I recently read a list of favorite sports movies by Kathy McClellan, a columnist for the Time Record News.
While her top choice “A League of their Own” is a favorite of mine, it would not have been my top pick. No, my pick is the 1990s cult classic, “The Sandlot” as not just my favorite baseball movie, but my favorite sports movie.
It is ironic my favorite sports movie is a movie that is not about one of my favorite sports. While there have been some pretty good football and basketball movies, what makes “The Sandlot” great for me was that baseball was just one tool towards what the movie was actually about, which was friendship.

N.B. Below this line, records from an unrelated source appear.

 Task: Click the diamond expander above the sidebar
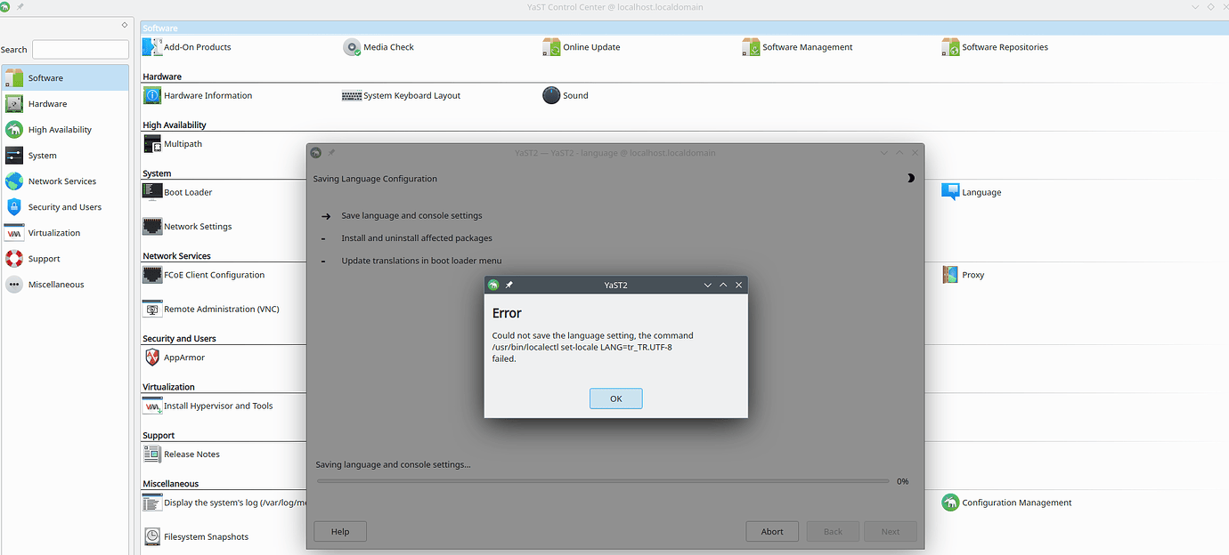pyautogui.click(x=124, y=26)
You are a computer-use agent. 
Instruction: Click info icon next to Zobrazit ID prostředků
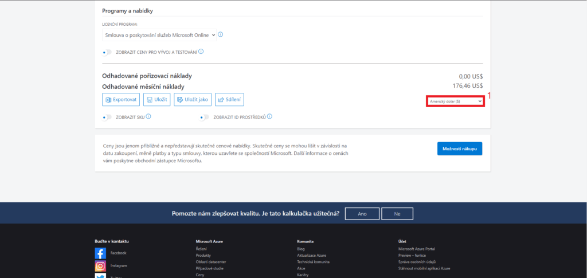269,116
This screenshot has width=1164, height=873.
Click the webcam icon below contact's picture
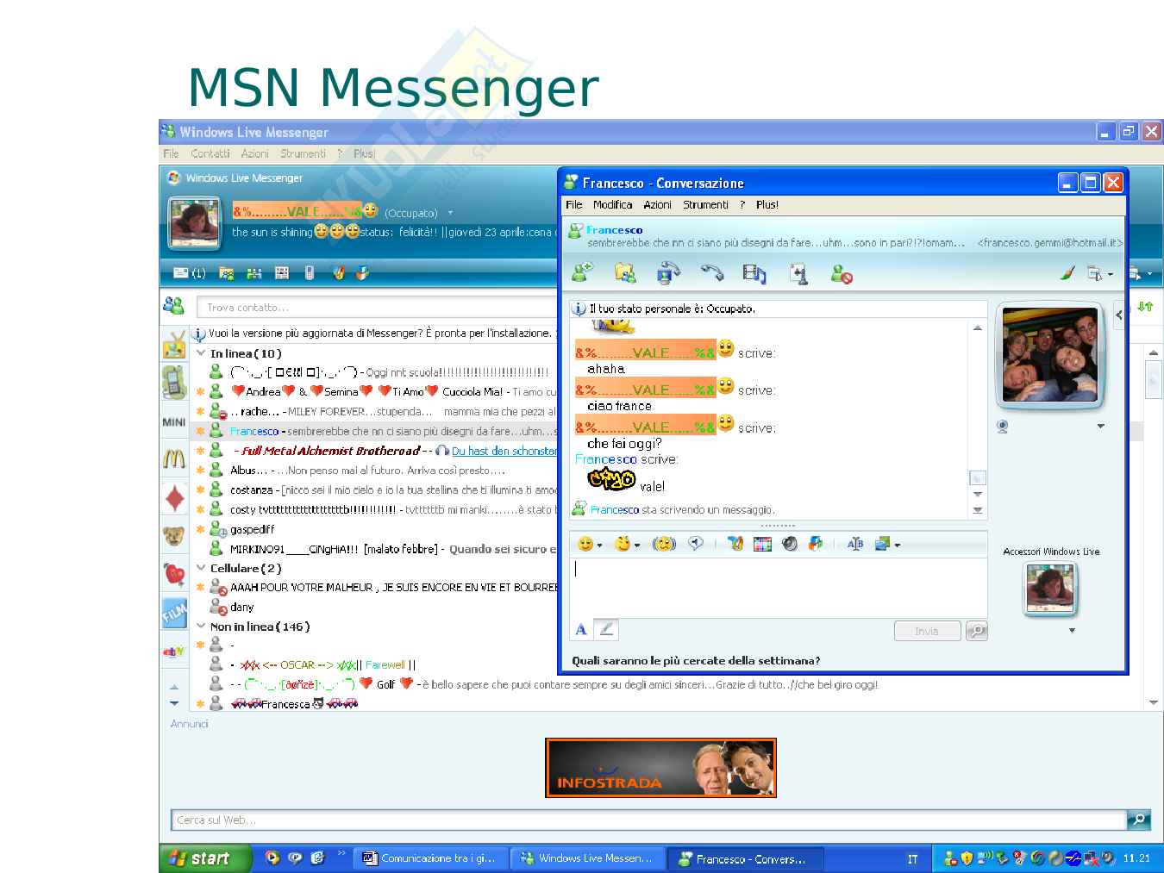(1002, 427)
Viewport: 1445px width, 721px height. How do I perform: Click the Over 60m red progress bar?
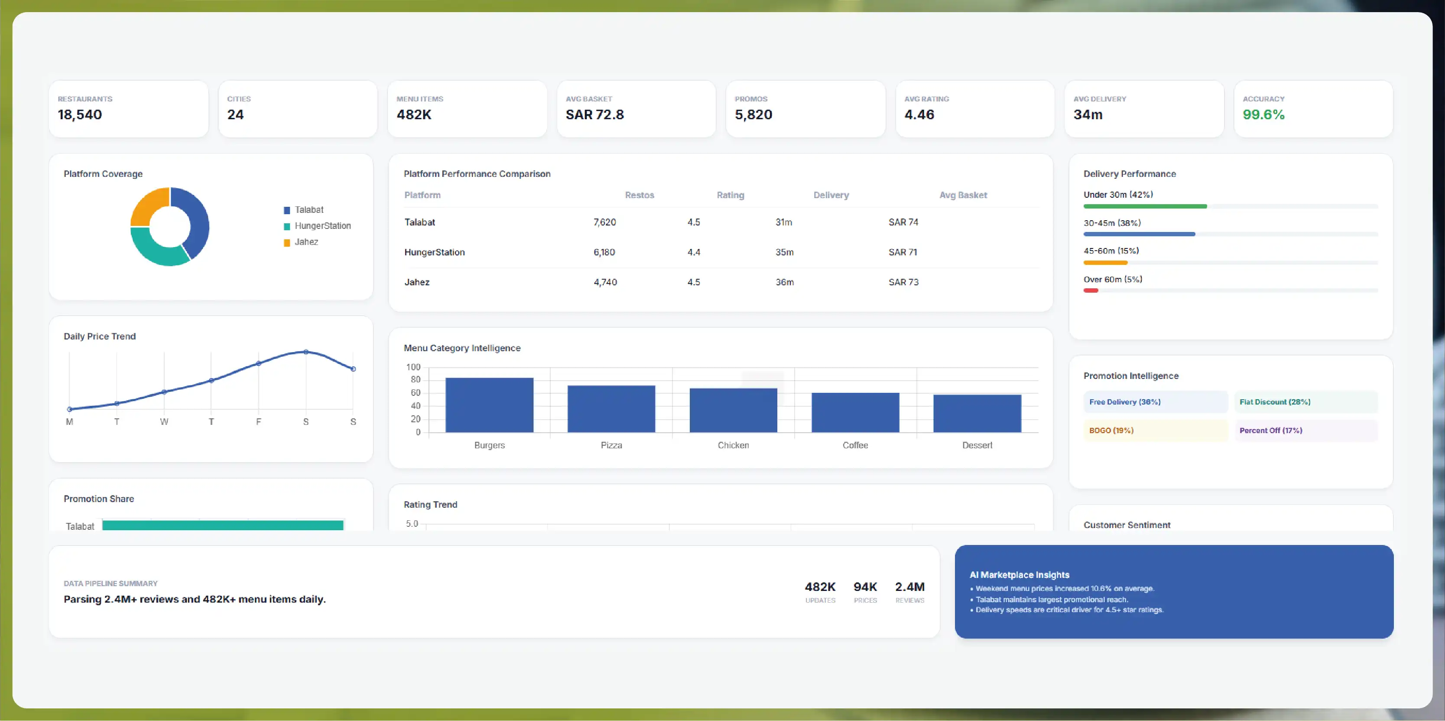pyautogui.click(x=1090, y=291)
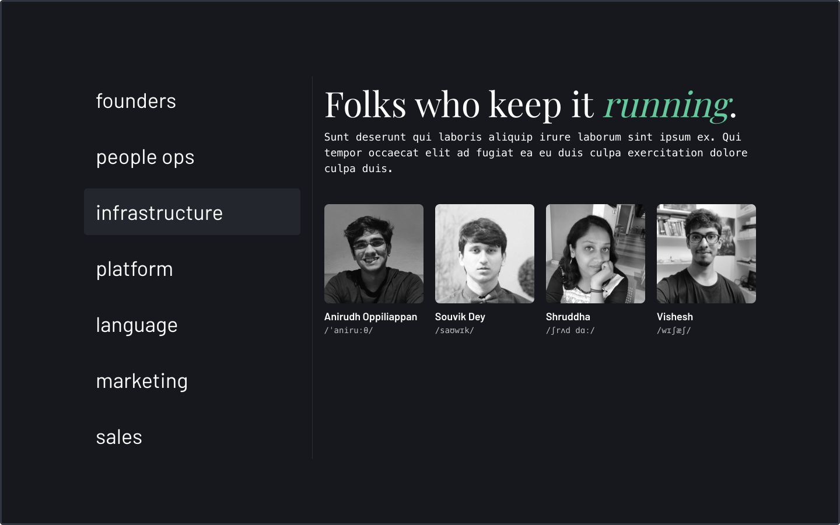Select the language category
Image resolution: width=840 pixels, height=525 pixels.
coord(137,325)
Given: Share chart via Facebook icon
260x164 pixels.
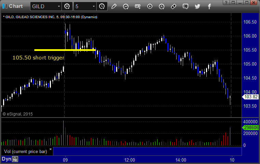Looking at the screenshot, I should click(209, 6).
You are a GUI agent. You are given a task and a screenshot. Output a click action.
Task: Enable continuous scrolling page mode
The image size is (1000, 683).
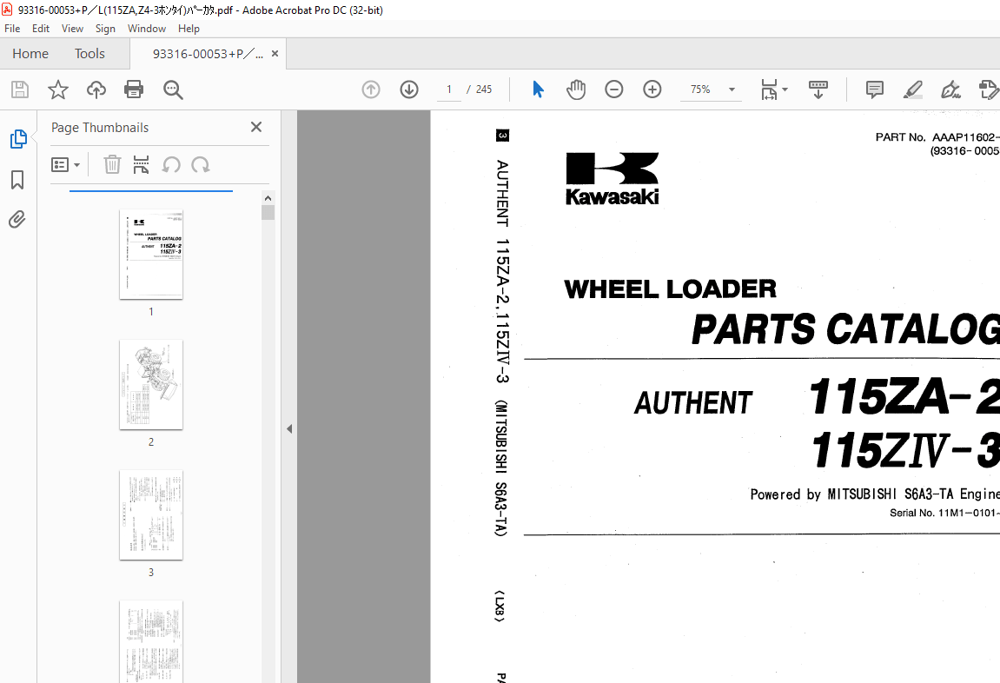tap(818, 89)
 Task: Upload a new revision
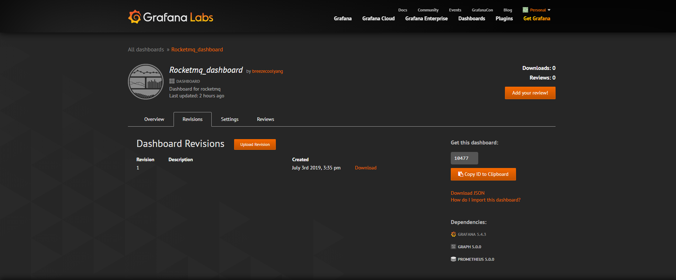click(x=255, y=144)
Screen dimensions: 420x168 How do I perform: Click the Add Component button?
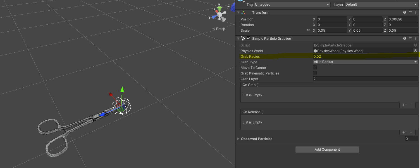[x=327, y=150]
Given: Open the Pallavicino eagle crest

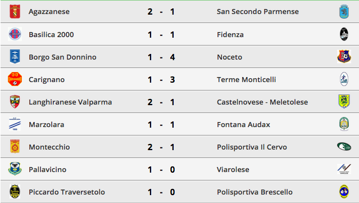Looking at the screenshot, I should 15,169.
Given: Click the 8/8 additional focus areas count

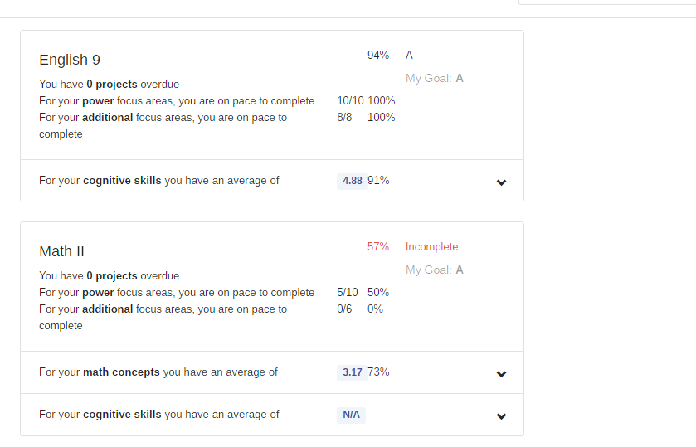Looking at the screenshot, I should [x=344, y=118].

While the film made $33 million at the box office on its 1993 release on a modest $7 million budget, it went on to gross an estimated $76 million over the years in VHS and DVD sales. Ask anyone of a certain age and they can quote you a line from the Sandlot.
For those who have not seen or heard of the movie, the basic plot is the standard new kid comes to town. The movie is set in the early 1960s and our protagonist, the ever shy and awkward 12-year-old Scotty Smalls had only two weeks at his new school to make any friends before a lonely summer.
He sees the neighborhood boys all making their way to a modestly roughshod baseball field (the sandlot) one day and follows them their in hopes to maybe join in without drawing too much attention to himself.
He fails spectacularly since he has never learned how catch or throw a baseball, but catches the eye of the leader of the group, Benny.
Under Benny’s guidance, he joins the group of eight friends as the new guy as they accept him and he learns all of the quirks of the group.
What I love is that once Smalls is accepted, the plot does not really go anywhere for like 30-40 minutes. Little vignettes throughout the summer are just stories about growing up.
The groups’ crush on the older lifeguard at the pool who drives one of the boys to fake drowning so that he can kiss her. Creaming the area’s Little League team in a game after trading insults. Trying and failing in their attempt to try chewing tobacco at the carnival in celebration.
None of these things have anything to do with the actual plot of the movie. That involves trying to get a baseball signed by the immortal Babe Ruth back from the neighbor’s yard it was hit into that is guarded by the mystical dog they call The Beast.
While there are laughs to be had as the initial simple attempts grow more elaborate as they try everything short of just ringing the neighbor’s door, the stretch of the movie that show kids being kids is just so relatable for me.